Respir Med. 1996 Mar;90(3):131-8. doi: 10.1016/s0954-6111(96)90154-7.
The launching of cheap, pocket-sized spirometers, with data storage capability, has made patient-administered sequential spirometry (PASS) an attractive method of monitoring ventilatory capacity. At present, little information is available on the quality of PASS, compared to laboratory spirometry. The aim of this study was to investigate whether patients could perform PASS without loss of reliability and reproducibility as compared with traditional laboratory spirometry. Ten healthy volunteers performed spirometry for 1 month and 10 emphysematous patients with alpha 1-antitrypsin deficiency (type PiZ) performed spirometry twice daily for up to 2 yr. To fulfil Good Clinical Practice criteria on full data documentation, a traditional direct recording spirometer, the Vitalograph R-model, was used. A decompression device was used for calibration and a 3.8% annual drift in volume registration was noted. This drift was largest for the first year. After training, all patients were able to perform unsupervised spirometry, producing technically correct forced expiratory curves. Reproducibility of FEV1 and FVC obtained by PASS was found to be as good as for laboratory spirometry. After adjustment for the diurnal variation, the residual variation of FEV1 was 2.5% (range 1.6-4.2%) for healthy volunteers and 5.6% (range 4.2-7.7%) for emphysematous patients. Forced vital capacity showed the same pattern. In conclusion, PASS is possible in highly motivated individuals without loss of reliability and reproducibility when compared to laboratory spirometry.
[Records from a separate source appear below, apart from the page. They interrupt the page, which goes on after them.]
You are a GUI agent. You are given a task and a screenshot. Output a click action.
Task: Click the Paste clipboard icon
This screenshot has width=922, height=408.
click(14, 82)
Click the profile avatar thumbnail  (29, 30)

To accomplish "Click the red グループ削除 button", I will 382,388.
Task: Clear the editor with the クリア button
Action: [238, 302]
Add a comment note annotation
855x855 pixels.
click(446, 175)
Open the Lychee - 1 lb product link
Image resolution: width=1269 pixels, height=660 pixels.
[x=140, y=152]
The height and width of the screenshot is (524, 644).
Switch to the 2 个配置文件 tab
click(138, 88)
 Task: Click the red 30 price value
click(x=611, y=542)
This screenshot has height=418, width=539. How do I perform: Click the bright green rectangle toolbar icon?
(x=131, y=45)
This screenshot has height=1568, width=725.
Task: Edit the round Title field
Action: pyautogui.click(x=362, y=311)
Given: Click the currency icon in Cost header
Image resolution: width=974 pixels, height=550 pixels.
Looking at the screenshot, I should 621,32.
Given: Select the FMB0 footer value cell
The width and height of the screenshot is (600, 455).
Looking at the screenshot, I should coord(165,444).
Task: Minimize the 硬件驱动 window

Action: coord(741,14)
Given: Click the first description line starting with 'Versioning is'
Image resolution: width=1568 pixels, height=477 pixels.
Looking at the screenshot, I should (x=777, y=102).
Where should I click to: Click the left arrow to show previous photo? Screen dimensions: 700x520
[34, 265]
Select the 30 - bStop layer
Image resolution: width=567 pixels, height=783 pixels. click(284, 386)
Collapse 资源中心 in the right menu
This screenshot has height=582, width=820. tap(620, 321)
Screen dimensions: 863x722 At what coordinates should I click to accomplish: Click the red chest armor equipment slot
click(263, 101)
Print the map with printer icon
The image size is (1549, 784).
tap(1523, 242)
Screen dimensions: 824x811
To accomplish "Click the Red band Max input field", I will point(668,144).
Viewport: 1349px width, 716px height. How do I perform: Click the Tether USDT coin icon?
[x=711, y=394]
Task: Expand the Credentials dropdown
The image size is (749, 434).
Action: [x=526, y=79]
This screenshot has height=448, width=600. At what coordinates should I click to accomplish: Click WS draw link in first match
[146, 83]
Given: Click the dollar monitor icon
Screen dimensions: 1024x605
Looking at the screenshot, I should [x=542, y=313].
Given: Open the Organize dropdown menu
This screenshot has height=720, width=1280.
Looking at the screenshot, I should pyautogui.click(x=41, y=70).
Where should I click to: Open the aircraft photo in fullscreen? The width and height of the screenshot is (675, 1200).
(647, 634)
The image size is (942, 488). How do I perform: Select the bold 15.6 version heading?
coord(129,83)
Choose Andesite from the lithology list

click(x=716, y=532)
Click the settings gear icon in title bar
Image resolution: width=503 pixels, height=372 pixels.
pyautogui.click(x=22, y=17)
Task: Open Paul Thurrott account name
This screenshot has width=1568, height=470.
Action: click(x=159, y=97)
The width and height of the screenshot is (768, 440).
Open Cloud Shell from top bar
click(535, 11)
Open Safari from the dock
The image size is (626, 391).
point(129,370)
具备数据存储功能的廉价袖珍肺活量计的推出,使患者自行进行的连续肺活量测定(PASS)成为一种颇具吸引力的通气功能监测方法。目前,与实验室肺活量测定相比,关于PASS质量的信息较少。本研究的目的是调查与传统实验室肺活量测定相比,患者进行PASS时是否会丧失可靠性和可重复性。10名健康志愿者进行了1个月的肺活量测定,10名α1抗胰蛋白酶缺乏症(PiZ型)的肺气肿患者每天进行两次肺活量测定,持续长达2年。为符合完整数据记录的良好临床实践标准,使用了传统的直接记录式肺活量计Vitalograph R型。使用减压装置进行校准,发现体积记录存在3.8%的年度漂移。第一年这种漂移最大。经过培训后,所有患者都能够在无人监督的情况下进行肺活量测定,生成技术上正确的用力呼气曲线。发现PASS获得的FEV1和FVC的可重复性与实验室肺活量测定一样好。在对昼夜变化进行调整后,健康志愿者FEV1的残余变化为2.5%(范围1.6 - 4.2%),肺气肿患者为5.6%(范围4.2 - 7.7%)。用力肺活量呈现相同模式。总之,对于积极性高的个体,与实验室肺活量测定相比,进行PASS是可行的,且不会丧失可靠性和可重复性。